■ WHAT TO PRODUCE:
Using the forum thread below, explain in one to three sentences why the helper concludes that a hair and a slit of the same width produce identical diffraction patterns.

■ SOURCE EXTRACT:
+===+

# Why does laser on a hair/wire creat a single slit?

Gabrielgabbe
I was wondering why laser on a hair makes the hair act like a single slit. I already know about Huygen's Principle behind it and all that. But what is it that can convince you that it actually is a SINGLE slit and not a double, other than just seeing it by measuring min. and using mλ = d * sinα + other trigonometrics.

It would be great if anyone could answer this :)

Last edited:

Homework Helper
Gold Member
Hello Gabrielgabbe,

Welcome to Physics Forums!
I was wondering why laser on a hair makes the hair act like a single slit. I already know about Huygen's Principle behind it and all that. But what is it that can convince you that it actually is a SINGLE slit and not a double, other than just seeing it by measuring min. and using mλ = d * sinα + other trigonometrics.

It would be great if anyone could answer this :)
The phenomenon can be explained via Babinet's Principle.

You might wish to research Babinet's Principle yourself for more details. But I'll give you a brief rundown.

Suppose you have slide with a single slit in it (the normal, single slit, diffraction experiment), such that the slit is exactly the width of a hair. Suppose you also have a hair that matches the slit.

Suppose you take the slide with the slit and do the normal, single slit diffraction experiment. Note the diffraction pattern observed on the wall. The diffraction patter is caused by the electromagnetic field. The electric field component of is field is Eslit. The intensity of the light (the fringe pattern) is the square of the electric field, Islit = (Eslit)2.

Replacing the slit with the hair will also produce an electric field and an intensity too, Ehair and Ihair respectively. But suppose we don't know what those are yet (suppose we haven't measured or calculated them yet).

Now set up the experiment with both the slit and the hair, such that the hair completely covers up the slit (now there is neither a slit, nor a hair, but just big obstacle completely blocking the laser). The resulting pattern on the wall is no pattern at all. The intensity is zero, implying that the electric field is zero too. In other words, with just the slit alone, the electric field was Eslit, and by adding the hair (and the corresponding electric field Ehair), we end up with zero.

So with both the slit and the hair in place, we have:
Eslit + Ehair = 0​
Rearranging gives,
Ehair = -Eslit
And the diffraction pattern on the wall shows:
Ihair = (Ehair)2 = (-Eslit)2 = Islit
meaning that both the slit and the hair produce identical patterns.

My explanation is probably over-simplistic. I'm only trying to convey a loosely general idea without going into the details.

[Edit: Elaborating on that last sentence, there is a flaw in my above logic. The Ihair will contain a central localized bright spot, sort of as if the laser was shining directly at the wall with neither a slit nor a hair in the way. This bright spot is in addition to the diffraction pattern. But if you remove or ignore the central bright spot, the diffraction patterns are more-or-less the same.]

Last edited:

+===+

■ RECORD EXCERPTS:
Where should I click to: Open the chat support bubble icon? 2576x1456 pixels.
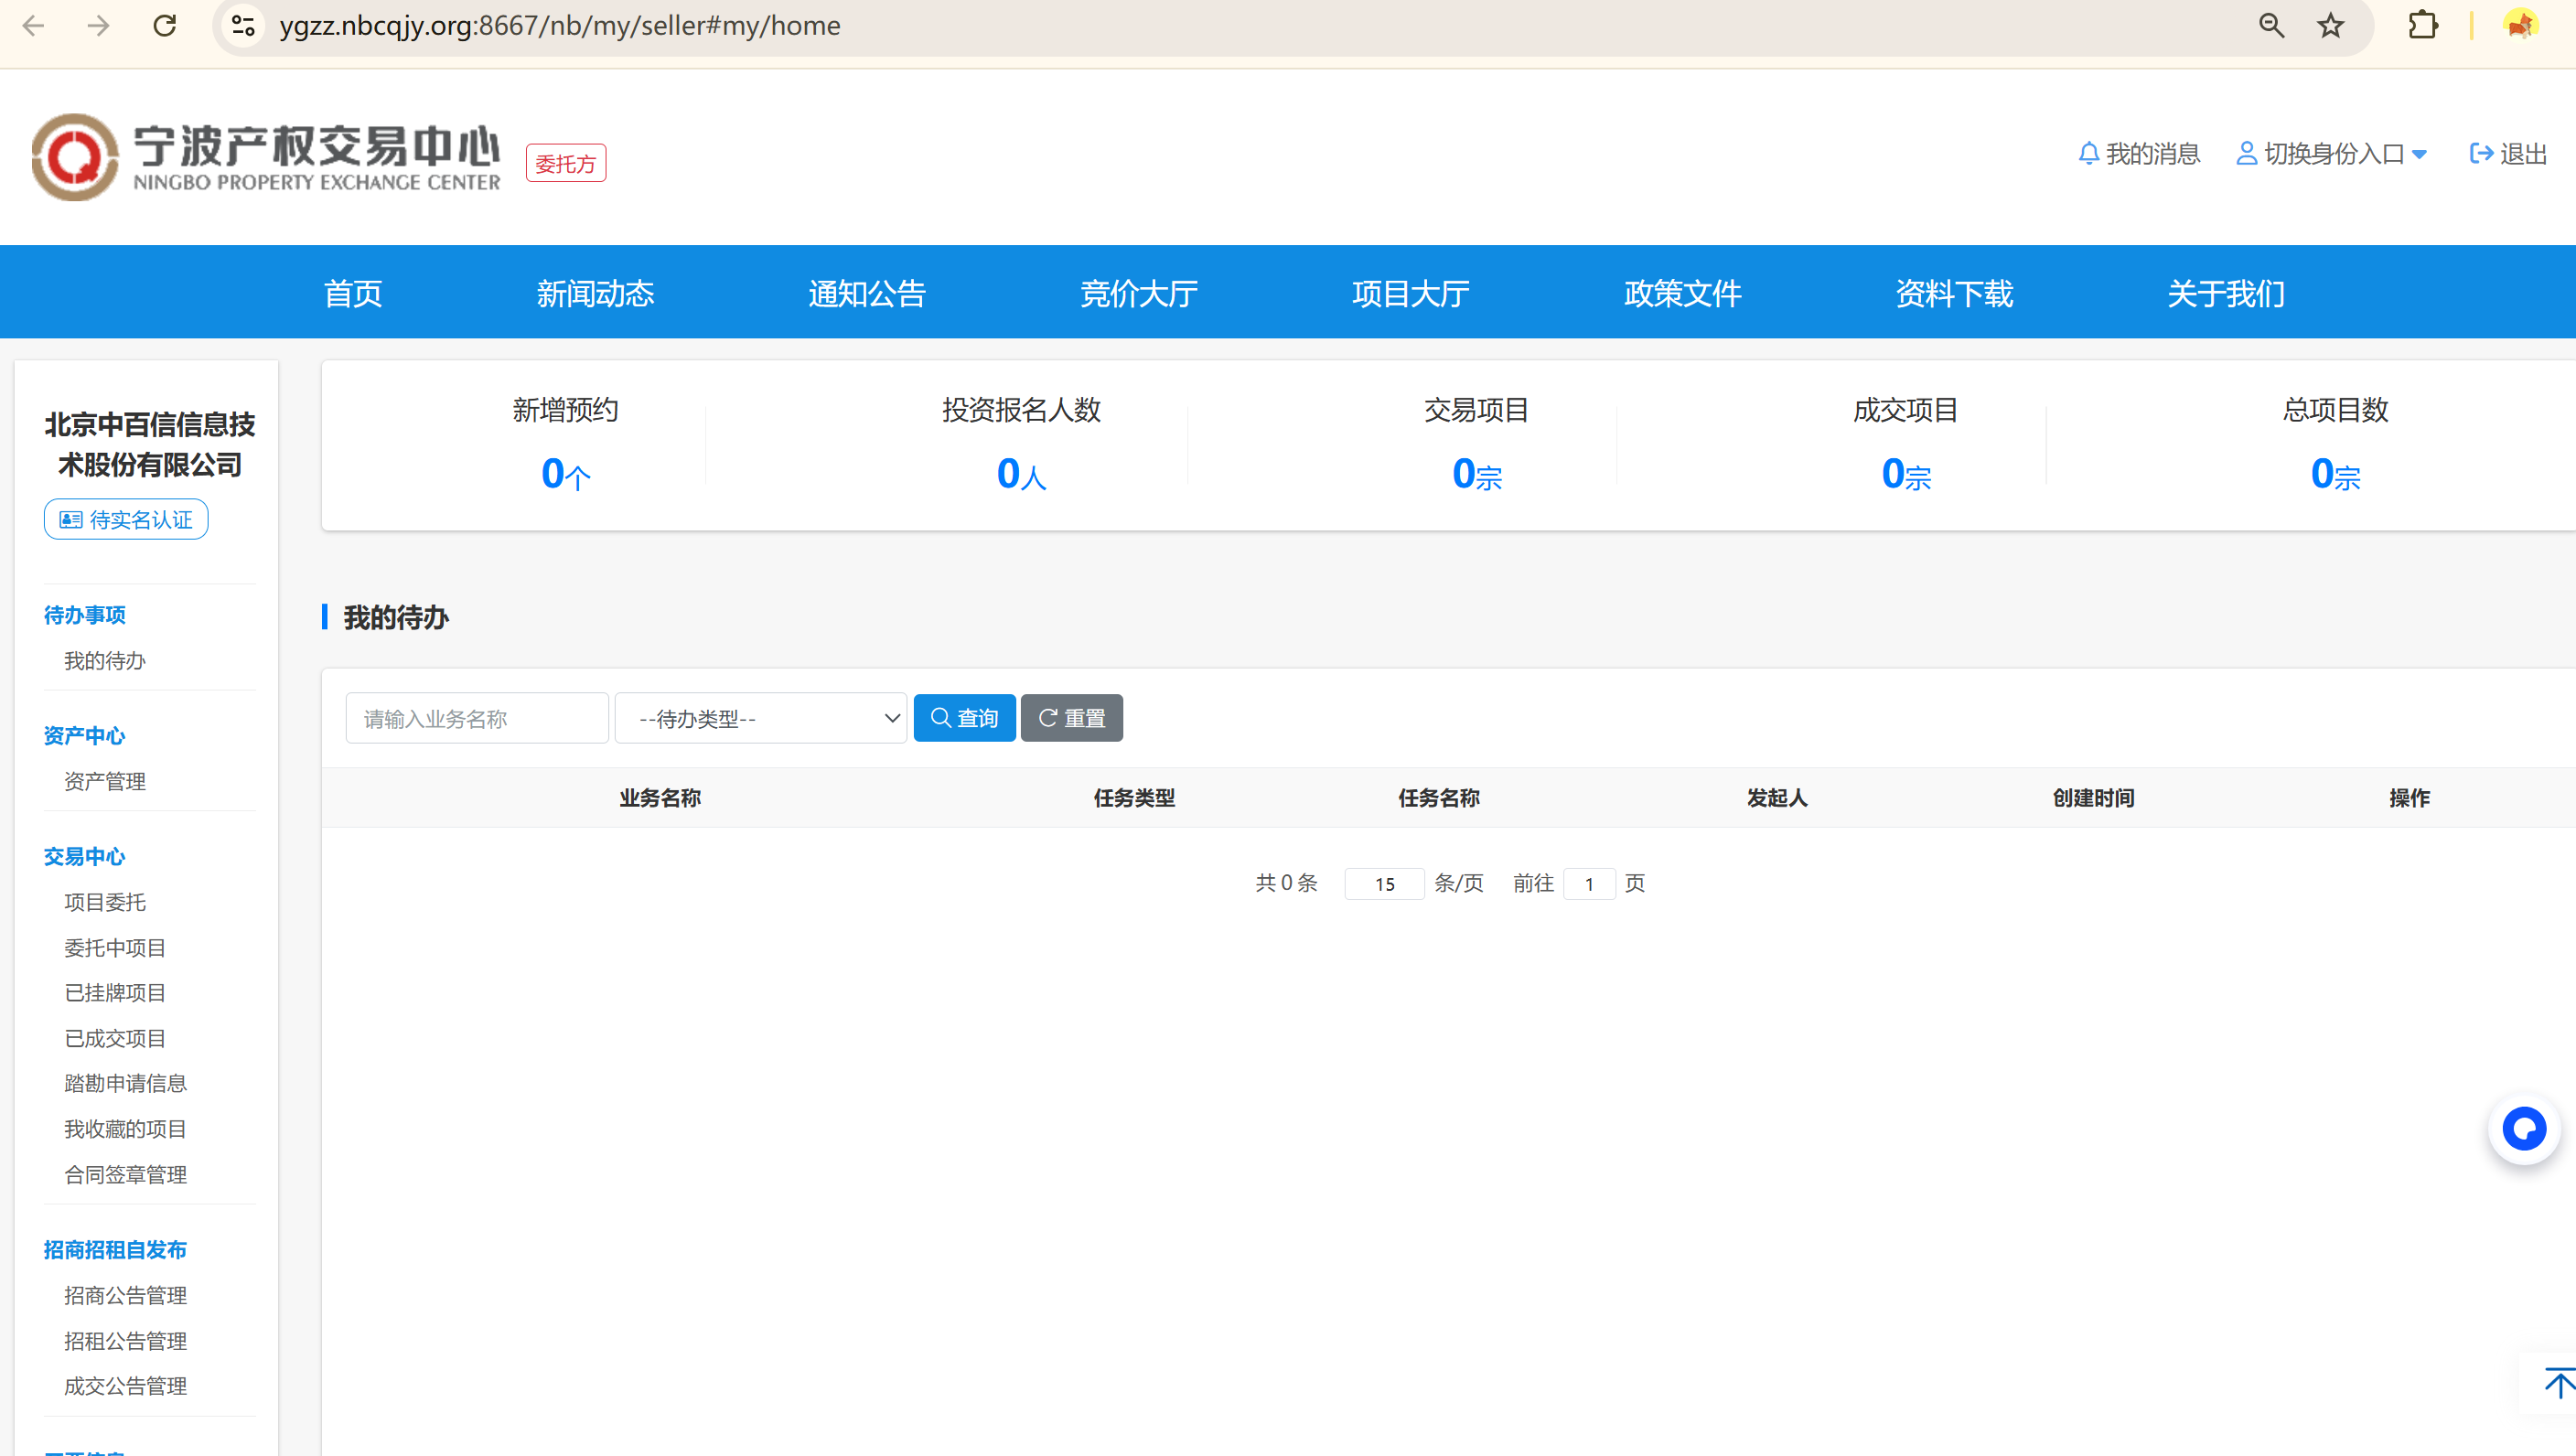pos(2523,1129)
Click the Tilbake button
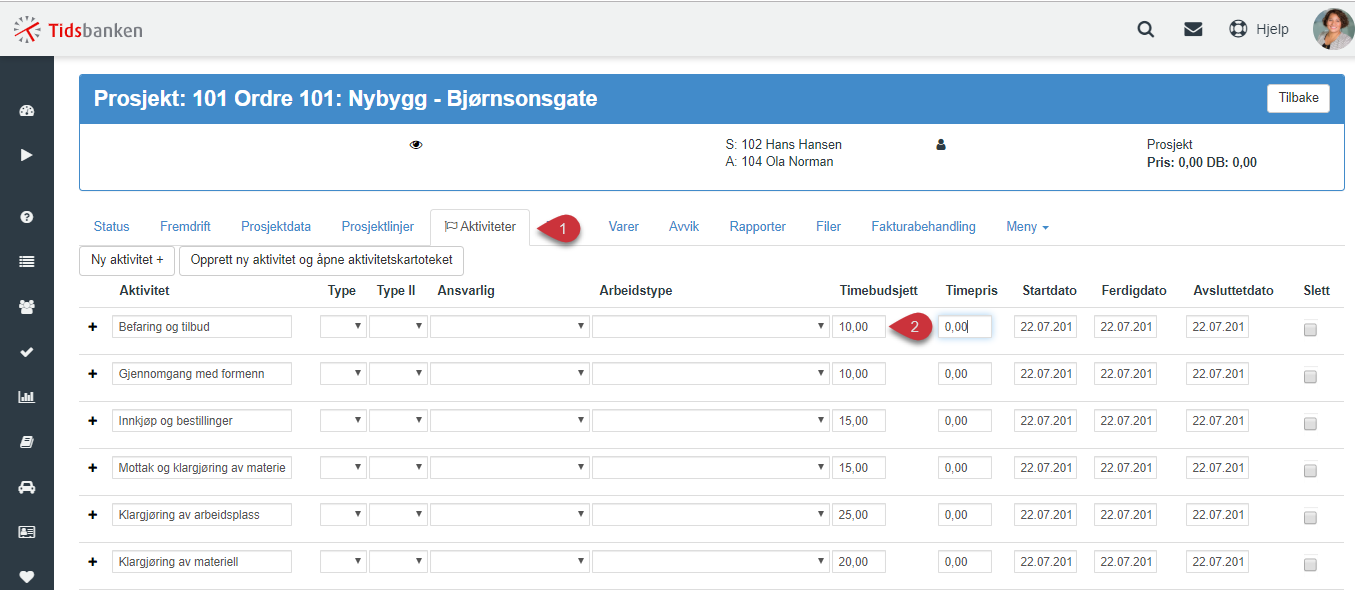The height and width of the screenshot is (590, 1355). pyautogui.click(x=1298, y=98)
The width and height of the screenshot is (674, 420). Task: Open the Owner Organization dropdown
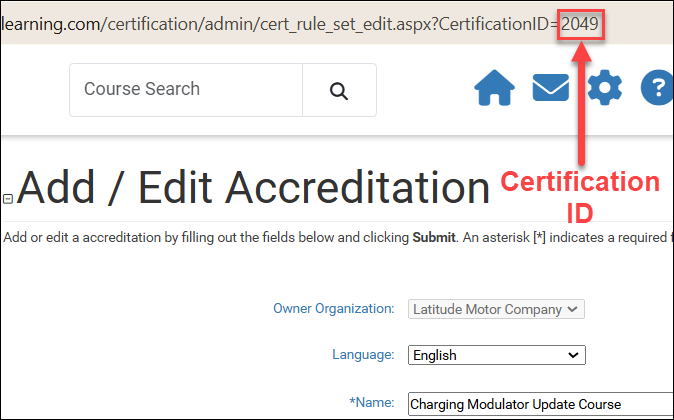pos(497,309)
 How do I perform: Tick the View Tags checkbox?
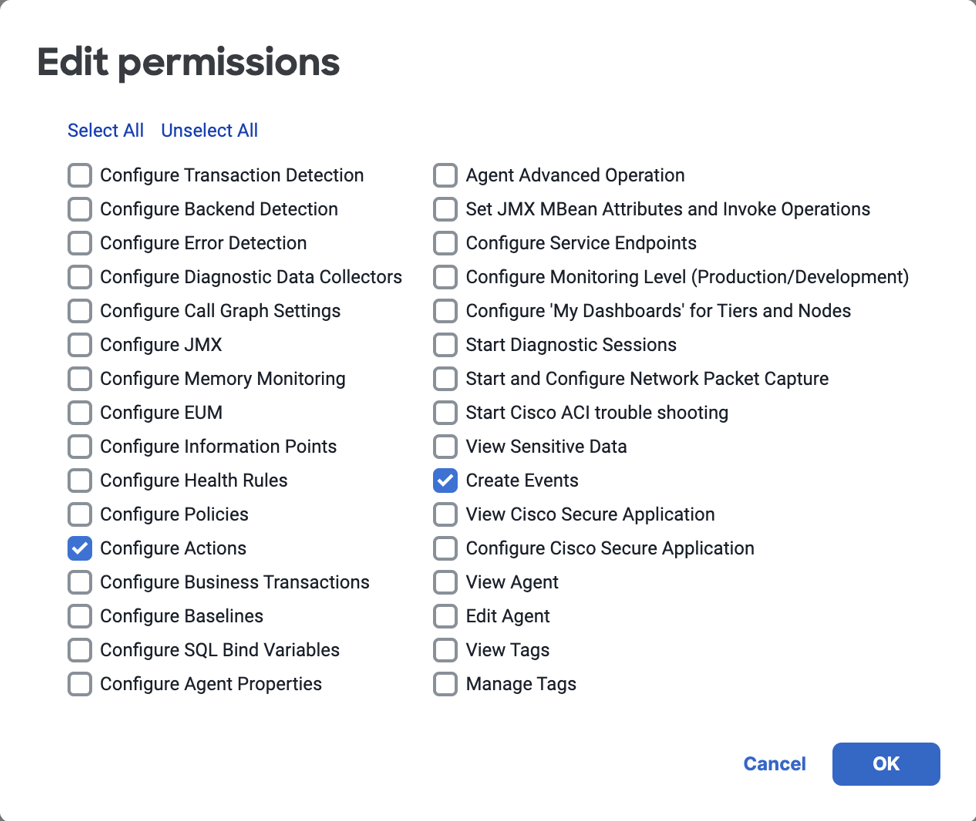click(446, 651)
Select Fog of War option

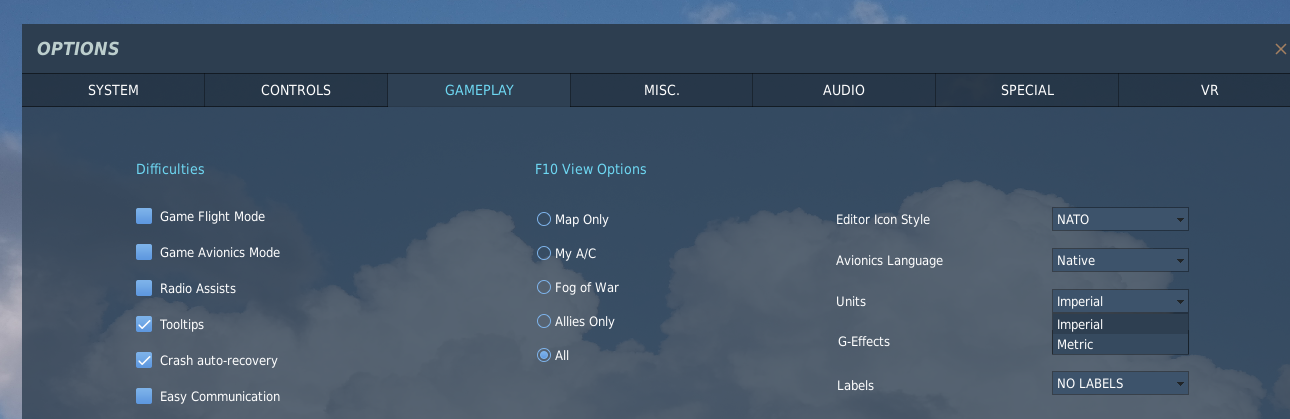click(x=544, y=287)
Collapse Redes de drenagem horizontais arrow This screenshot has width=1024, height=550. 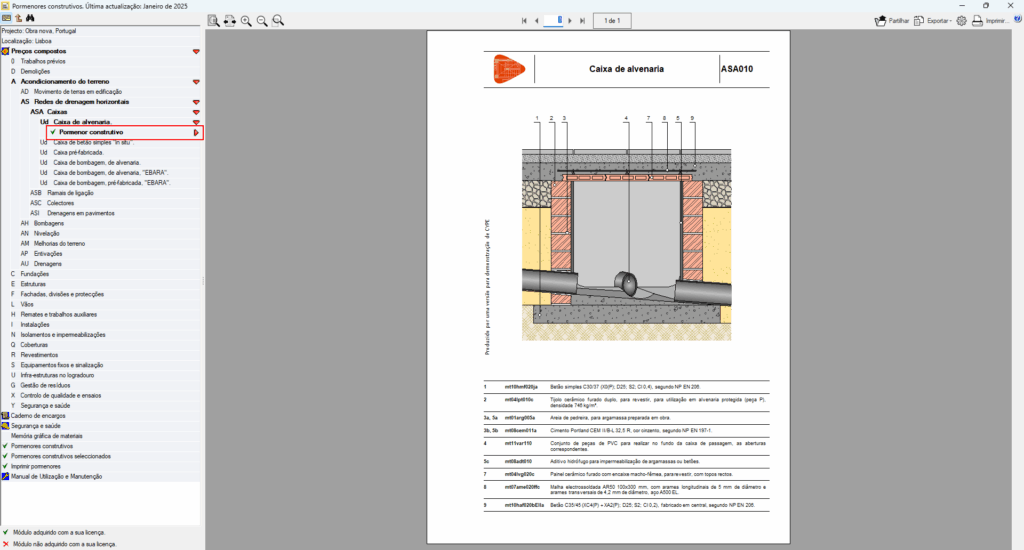pyautogui.click(x=197, y=102)
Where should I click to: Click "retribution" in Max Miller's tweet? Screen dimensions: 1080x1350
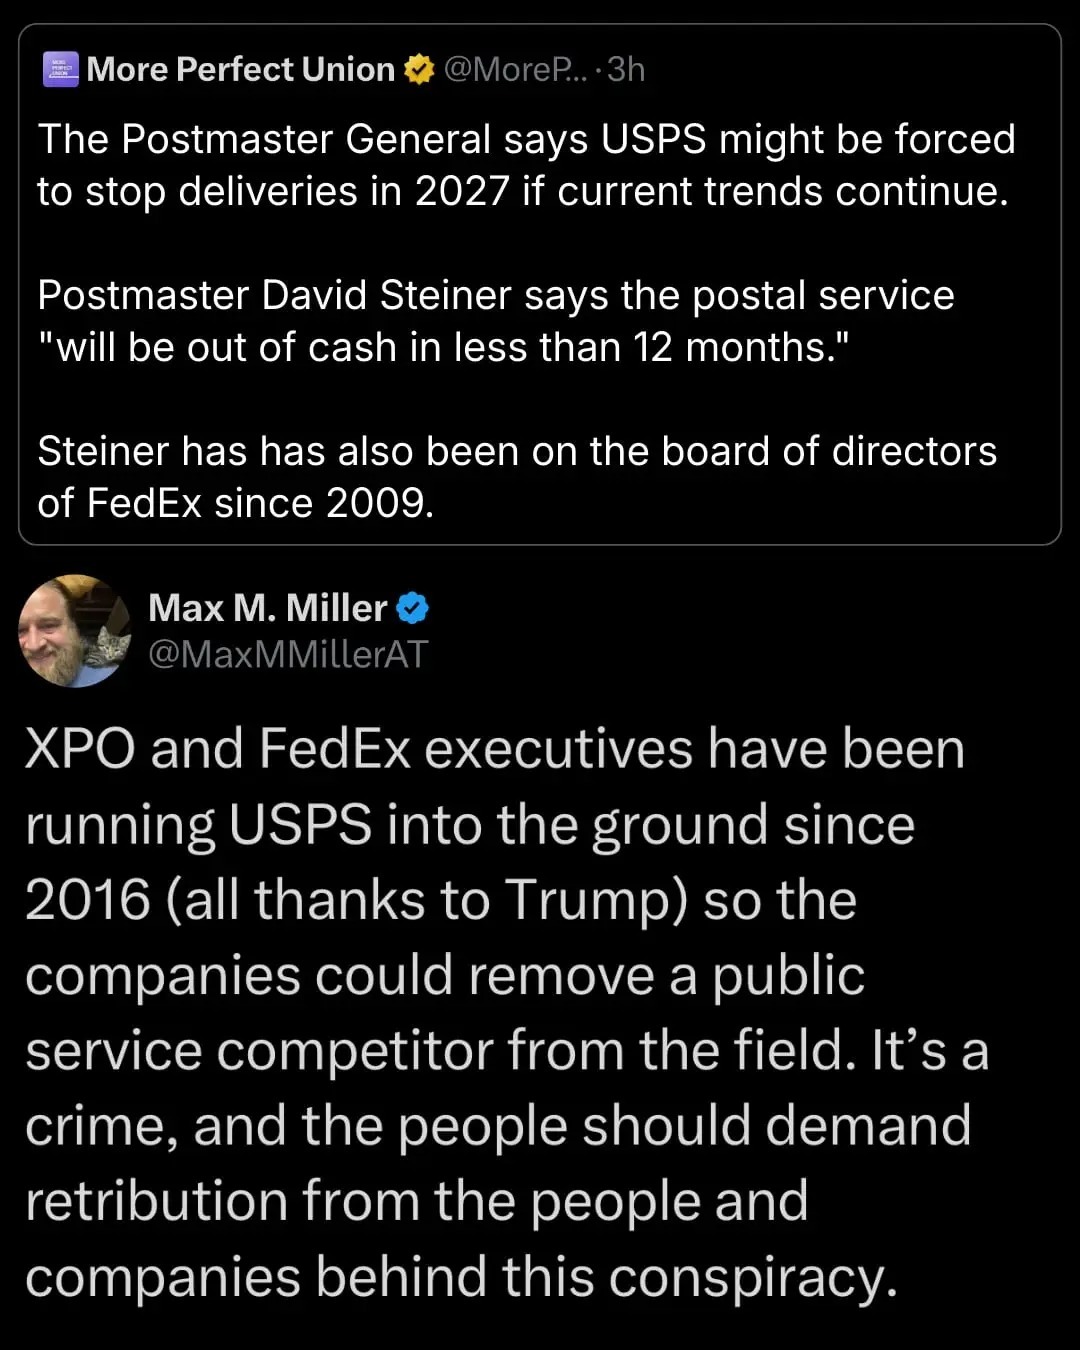point(156,1201)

+===+

■ WRITTEN SOLUTION:
When the hair exactly covers the slit, the laser is completely blocked, so the intensity and the electric field are zero, giving Eslit + Ehair = 0 and therefore Ehair = -Eslit. Because intensity is the square of the electric field, Ihair = (-Eslit)² = Islit, so the two patterns match.